Partimos – como prometido – da interpretação, aliás, da construção do conto que será interpretado, escolhendo dois exemplos que emblematicamente podem ser reconduzidos a duas fases diversas do “gênero” teatral narrativo: Marco Paolini e Ascanio Celestini. Marco Paolini coloca em cena espetáculos de narração do final dos anos 1980. Uma produção que, grosso modo, pode ser dividida em dois filões: aquele em primeira pessoa, em Album e nos Bestiari [vii], fundamentados sobre a trama de autobiografia, observação do presente e memória coletiva (e nascidos como espetáculos de teatro cômico) e o teatro de compromisso civil, narrado em terceira pessoa. Nascem todos de elaborações complexas, processos que colocam em campo não apenas o ator-autor e os seus colaboradores de cena (e de página, basta observar as longas listas de contribuições à dramaturgia que acompanham os programas dos espetáculos), mas também verdadeiras redações com tantos cronistas, operadores de vídeo e fotógrafos. Para colocar em cena precisa, então, rever os materiais, selecioná-los, cortar, espremer[viii]. Escolher aquilo que se pode dizer e aquilo que não se poderá contar. Daqui vem o texto que, podemos dizer, será verdadeiramente escrito somente quando o ator o colocar em cena para recriá-lo. Com a interpretação ganham vida não apenas os personagens e os eventos narrados: Paolini, escreveu Marchiori, “começou a multiplicar o ponto de vista e aprendeu a assumir [...] até aquele dos animais, das coisas inanimadas, da paisagem desamparada. Enfim, conseguiu dar voz à paisagem”[ix]. Paolini é um ator tecnicamente preparado e hábil. O corpo do ator é forte, mas não imponente, móvel, mas não plena agilidade; sobretudo as mãos desenham lugares, coisas e espaços, os posicionam, os indicam para trazê-los para a cena. Enfim, uma interpretação que não é apenas descritiva, mas serve para transformar a presença do ator de carne e osso em um corpo-paisagem.

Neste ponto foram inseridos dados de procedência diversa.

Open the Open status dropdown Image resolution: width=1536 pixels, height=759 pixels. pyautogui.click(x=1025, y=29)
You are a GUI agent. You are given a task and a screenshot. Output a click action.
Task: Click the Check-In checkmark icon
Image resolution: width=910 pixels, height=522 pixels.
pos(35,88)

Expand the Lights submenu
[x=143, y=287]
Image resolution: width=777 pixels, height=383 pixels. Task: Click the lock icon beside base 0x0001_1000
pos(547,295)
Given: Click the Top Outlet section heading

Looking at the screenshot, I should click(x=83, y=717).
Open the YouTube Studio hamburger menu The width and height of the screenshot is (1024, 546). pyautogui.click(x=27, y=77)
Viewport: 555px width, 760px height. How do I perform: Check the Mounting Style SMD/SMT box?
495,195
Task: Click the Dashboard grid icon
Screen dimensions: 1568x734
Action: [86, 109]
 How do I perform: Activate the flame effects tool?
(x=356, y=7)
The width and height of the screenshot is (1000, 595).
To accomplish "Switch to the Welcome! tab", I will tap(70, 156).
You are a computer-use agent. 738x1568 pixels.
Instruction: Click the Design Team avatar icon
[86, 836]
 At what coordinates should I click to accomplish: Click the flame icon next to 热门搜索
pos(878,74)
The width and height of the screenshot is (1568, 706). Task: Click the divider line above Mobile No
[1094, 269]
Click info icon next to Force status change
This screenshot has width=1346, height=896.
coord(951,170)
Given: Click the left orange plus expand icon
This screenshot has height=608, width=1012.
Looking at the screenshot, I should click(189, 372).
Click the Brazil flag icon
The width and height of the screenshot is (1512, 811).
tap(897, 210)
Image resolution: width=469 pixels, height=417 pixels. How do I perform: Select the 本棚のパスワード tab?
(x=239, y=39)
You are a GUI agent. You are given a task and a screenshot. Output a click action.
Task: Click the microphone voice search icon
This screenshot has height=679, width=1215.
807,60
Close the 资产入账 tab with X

Trecho de Album - espetáculo de Marco Paolini

Muito diferente é o caso de Ascanio Celestini, ator bem menos técnico e que nasceu artisticamente quando o teatro de narração já havia se tornado um gênero. Uma cena reduzida ao osso dos seus espetáculos mais consumados (em geral uma cadeira e um abajur, outros poucos elementos, nenhum objeto para manipular, sem comprometer o espaço do palco)[x] Celestini pratica uma escrita composta na qual entram as técnicas interpretativas e os métodos da etnologia e da história oral.
Sobre este assunto ele já falou várias vezes: “No centro do meu trabalho não está a encenação do espetáculo, mas aquilo que vem antes: uma pesquisa de campo. [...] A minha escrita e o meu modo de agir devem muito, sobretudo, a antropologia de Ernesto De Martino, Gianni Bosio e, hoje, Alessandro Portelli”[xi]. Há sobretudo uma particular capacidade de dar oportunidade ao conto das pessoas (aprendida em casa, diz) e de incluir a formação das memórias pessoais e coletivas[xii]. É sabido que os seus espetáculos emblemáticos nasceram de pesquisas, experiências e oficinas de caráter antropológico e teatral. Experiências um tanto complexas, às vezes, para desvincular da preparação do espetáculo e ter uma vida própria. Um material um tanto abundante e estratificado vem restituído com uma técnica de palco que, ao invés de enfatizar a variedade, reconduz tudo a uma economia extrema de meios cênicos e, sobretudo, interpretativos. Celestini é super concentrado: fica muito sentado, se movimenta pouco, confia a interpretação a breves movimentos das mãos e do rosto, se acena um gesto é porque aquele gesto serve para mostrar aquilo que o narrador viu ou o seu espectador. Os personagens e os lugares não são interpretados, mas vivem no texto.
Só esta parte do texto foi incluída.